Israel Rescues Hostages in Complex Operation Amid Ongoing Conflict
Deir al-Balah: Israel on Saturday rescued four hostages who were kidnapped in the Hamas-led attack on October 7, the largest such recovery operation since the war began. At least 94 Palestinians including children were killed as heavy fighting continued around the sites in central Gaza, the Health Ministry said.
Israel's army said it rescued Noa Argamani, 25; Almog Meir Jan, 21; Andrey Kozlov, 27; and Shlomi Ziv, 40, in a complex daytime operation in the heart of Nuseirat on Saturday morning, raiding two locations at once and under fire. All were well, the military said, and they were taken by helicopter for medical checks and reunions with loved ones after 246 days in captivity.
Argamani had been one of the most widely recognised hostages after being abducted from a music festival in southern Israel. The video of her abduction was among the first to surface, with Argamani detained between two men on a motorcycle as she screamed, “Don't kill me!”
Her mother, Liora, has stage four brain cancer and in April released a video pleading to see her daughter before she dies.
An elated Argamani spoke by phone with Prime Minister Benjamin Netanyahu. In a message released by the government, Netanyahu is heard asking how she's feeling. She tells him she is very excited, saying she hasn't heard Hebrew in so long.
Netanyahu in a statement said that “Israel does not surrender to terrorism and acts with creativity and boldness that knows no bounds to bring home our abductees.” He vowed to continue the fighting until all are freed.
The bodies of nearly 100 Palestinians killed were taken to Al-Aqsa Hospital, where Khalil Degran told The Associated Press more than 100 wounded also arrived. AP reporters also saw the dead brought to the hospital from the Nuseirat and Deir al-Balah areas, as smoke rose in the distance.
“My two cousins were killed, and two other cousins were seriously injured. They did not commit any sin. They were sitting at home,” one relative said in the bloodied chaos at the hospital.
Israel's military said it attacked threats to our forces in the area. The military said one commando died from his wounds.
Hamas took some 250 hostages during the Oct. 7 attack that killed about 1,200 people. About half were released in a weeklong cease-fire in November. About 120 hostages remain, with 43 pronounced dead. Survivors include about 15 women, two children under the age of 5 and two men in their 80s.
Saturday's hostage recovery operation brings the total of rescued captives to seven. Two men were rescued in February and a woman was rescued in the aftermath of the October attack. Israeli troops have recovered at least 16 bodies of hostages, according to the government.
The latest rescue was expected to lift spirits in Israel at a time when the war is dragging on and divisions are deepening over the best way to bring hostages home.
It was unclear what effect it might have on apparently stalled cease-fire efforts.

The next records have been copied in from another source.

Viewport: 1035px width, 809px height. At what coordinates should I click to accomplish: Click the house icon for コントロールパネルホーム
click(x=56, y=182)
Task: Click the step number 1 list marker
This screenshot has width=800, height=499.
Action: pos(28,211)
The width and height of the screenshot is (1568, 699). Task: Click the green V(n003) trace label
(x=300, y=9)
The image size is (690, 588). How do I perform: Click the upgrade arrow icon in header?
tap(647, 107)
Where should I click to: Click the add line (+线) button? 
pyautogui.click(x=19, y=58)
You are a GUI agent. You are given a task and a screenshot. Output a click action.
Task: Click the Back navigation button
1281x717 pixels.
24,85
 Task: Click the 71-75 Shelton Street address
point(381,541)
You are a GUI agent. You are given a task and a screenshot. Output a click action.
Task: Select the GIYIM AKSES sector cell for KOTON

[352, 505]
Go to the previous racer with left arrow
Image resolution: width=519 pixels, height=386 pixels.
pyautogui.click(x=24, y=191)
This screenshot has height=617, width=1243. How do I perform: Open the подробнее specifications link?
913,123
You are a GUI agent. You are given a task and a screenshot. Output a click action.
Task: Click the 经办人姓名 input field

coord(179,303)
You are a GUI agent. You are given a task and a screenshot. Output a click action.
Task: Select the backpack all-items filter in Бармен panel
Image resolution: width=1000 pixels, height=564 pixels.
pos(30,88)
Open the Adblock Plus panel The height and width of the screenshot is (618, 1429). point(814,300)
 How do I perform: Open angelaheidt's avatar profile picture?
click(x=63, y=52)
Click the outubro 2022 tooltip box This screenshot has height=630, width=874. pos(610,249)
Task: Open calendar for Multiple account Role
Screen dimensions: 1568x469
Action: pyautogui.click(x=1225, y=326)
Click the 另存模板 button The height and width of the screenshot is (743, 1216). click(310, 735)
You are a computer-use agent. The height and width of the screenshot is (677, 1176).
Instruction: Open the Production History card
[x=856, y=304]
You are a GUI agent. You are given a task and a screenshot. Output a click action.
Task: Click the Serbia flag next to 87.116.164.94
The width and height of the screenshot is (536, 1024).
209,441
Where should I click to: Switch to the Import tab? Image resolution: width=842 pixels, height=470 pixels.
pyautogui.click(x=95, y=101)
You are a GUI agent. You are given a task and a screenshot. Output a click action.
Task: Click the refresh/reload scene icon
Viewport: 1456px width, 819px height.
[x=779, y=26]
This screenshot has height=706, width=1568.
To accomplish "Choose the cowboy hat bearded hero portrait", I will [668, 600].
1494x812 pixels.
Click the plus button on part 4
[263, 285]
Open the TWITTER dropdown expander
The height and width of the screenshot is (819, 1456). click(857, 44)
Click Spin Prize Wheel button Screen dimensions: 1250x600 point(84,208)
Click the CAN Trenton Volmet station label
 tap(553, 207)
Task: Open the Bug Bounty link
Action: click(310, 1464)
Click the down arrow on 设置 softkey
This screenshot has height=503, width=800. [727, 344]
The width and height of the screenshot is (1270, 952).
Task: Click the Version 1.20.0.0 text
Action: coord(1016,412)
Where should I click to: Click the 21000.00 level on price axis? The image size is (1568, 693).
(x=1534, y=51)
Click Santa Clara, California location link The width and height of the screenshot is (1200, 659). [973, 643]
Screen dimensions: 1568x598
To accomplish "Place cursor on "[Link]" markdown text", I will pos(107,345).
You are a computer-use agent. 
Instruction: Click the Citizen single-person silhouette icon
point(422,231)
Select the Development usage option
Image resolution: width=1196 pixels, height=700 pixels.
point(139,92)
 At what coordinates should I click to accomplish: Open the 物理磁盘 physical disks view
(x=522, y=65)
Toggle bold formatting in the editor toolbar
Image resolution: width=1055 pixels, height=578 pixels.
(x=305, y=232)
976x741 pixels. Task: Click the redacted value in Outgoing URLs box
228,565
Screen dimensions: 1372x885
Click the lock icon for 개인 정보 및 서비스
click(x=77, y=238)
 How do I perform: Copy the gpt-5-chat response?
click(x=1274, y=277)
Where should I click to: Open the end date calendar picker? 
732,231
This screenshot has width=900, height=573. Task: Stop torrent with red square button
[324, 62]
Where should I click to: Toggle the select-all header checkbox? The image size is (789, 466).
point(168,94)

US Secretary of State Antony Blinken will return to the Middle East next week, seeking a breakthrough.
Netanyahu faces growing pressure to end the fighting in Gaza. Many Israelis urge him to embrace a deal announced last month by US President Joe Biden, but far-right allies threaten to collapse his government if he does.
International pressure also mounts on Israel to limit civilian bloodshed in its war in Gaza, which reached its eighth month on Friday with more than 36,700 Palestinians killed, according to Gaza's Health Ministry, which does not distinguish between fighters and civilians. Palestinians face widespread hunger because fighting and Israeli restrictions have largely cut off the flow of aid.
Israel is intensifying operations across central Gaza, where the hostages were rescued. On Thursday, an Israeli airstrike hit a UN-run school compound in Nuseirat, killing over 33 people inside the school, including three women and nine children.
Israel said some 30 militants were inside at the time and on Friday released the names of 17 militants it said were killed. However, only nine of those names matched with records of the dead from the hospital morgue.
One of the alleged militants was an 8-year-old boy, according to hospital records.
Israel's military on Saturday asserted that “Hamas is a terror organisation that often uses fake documents disguising terrorists as women or children.”